2- Bu çözüm önerisi ise Aile ve Sosyal Politikalar Bakanlığı’na çağrımdır. Aile ve Sosyal Politikalar Bakanlığı bütün illerdeki müdürlükleri aracılığı ile her aileye pedagog ve psikolog gönderip şiddet, taciz, tecavüz gibi eylemlere meyilli olan veya bu konuda hastalığı bulunan kişileri tespit ederek önceden önlem alabilir. Böylece bu vicdansız vakaların yaşanmasını engelleyebiliriz. Hatta bakanlık böyle bir şey yaparsa aile içi şiddete ve kadına şiddete meyilli olan kişilere karşıda önlem almış olur.
3- Şu anda gündemde en çok idam cezası konuşulmaktadır. Ancak ben tek başına idam cezasının caydırıcı veya yeterli olduğu kanaatinde değilim. Bu konuda TBMM’de pedagog ve psikolog milletvekillerinden oluşan bir komisyon kurup, gerekirse komisyon sayısı yetersiz kalırsa dışarıdan pedagog ve psikologlarla desteklenir ve böylece bu tarz konular için en gerekli olan önlemler ve cezalar alınabilir. Dahası bu komisyonla kalmayıp ilgili bakanlık veya komisyon bir grup uzmanla istişare grubu oluşturup bu konu için kararları daha doğru alabilirler.

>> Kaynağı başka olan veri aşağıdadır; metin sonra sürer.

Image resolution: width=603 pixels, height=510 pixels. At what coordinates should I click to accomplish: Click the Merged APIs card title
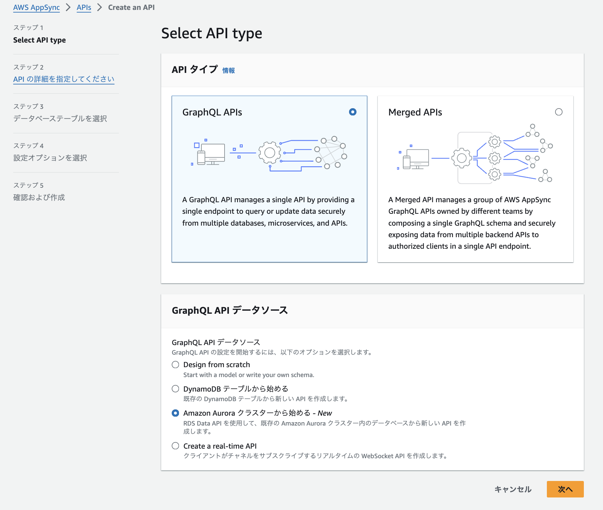[x=415, y=112]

4- Şu zamanlarda gündemde olan bir diğer ceza ise kimyasal hadım. Açıkçası kimyasal hadım da tek başına yeterli olmayacaktır. Çünkü kimyasal hadım sadece cinsel hormonları öldürür. Ancak o insanın içindeki çocuğa karşı olan şiddet eğilimini engellemez. Yani bu çözüm sadece cinsel dürtüyü engellemek için kullanılır, ancak şiddet eğilimini gidermeyeceği bilinmelidir. Bu yüzden bu ceza üzerine iyi düşünülmeli ve bu ceza gelecekse bunun yanına şiddet eğilimi için de bir ceza olmalıdır.
5- Bazı topluluklar ve kişiler ise daha değişik cezalar öne sürmektedir. Bir topluluk, bu vicdansız olayı yapanların taş ocakları, kömür madeni gibi ağır işlerde çalıştırılmaları çözümünü öne sürmektedir. Başka bir topluluk, bu kişilerin cezaevine girince onları öldürenlerin ödüllendirilmesi gerektiğini söylemektedir (Örneğin, 1 yıl ceza indirimi vb.). Diğer bir topluluk ise bu insanların kanser vb. ölümcül hastalıkların tedavisi için yeni ilaçların geliştirilmesinde denek olarak kullanılmasını istemektedir.
Sonuç olarak, çocukların bu konudaki eğitimi ve ailelerin bilinçlendirilmesi ancak orta veya uzun vadede etkisini gösterebilir. Gelmesi gereken cezalar bize kısa dönemde etki gösterebilir mi, bence bu da bir muamma. Ama bütün bu saydıklarımın orta veya uzun vadede etkisini göstereceği kanaatindeyim (kısa vadede etkilerini göstermesi dileğiyle). İnşallah devlet büyüklerimiz bu konuda gereken ihtimamı gösterirler ve meleklerimiz Leyla ve Eylül’ün başına gelenler bir daha hiçbir çocuğumuzun başına gelmez.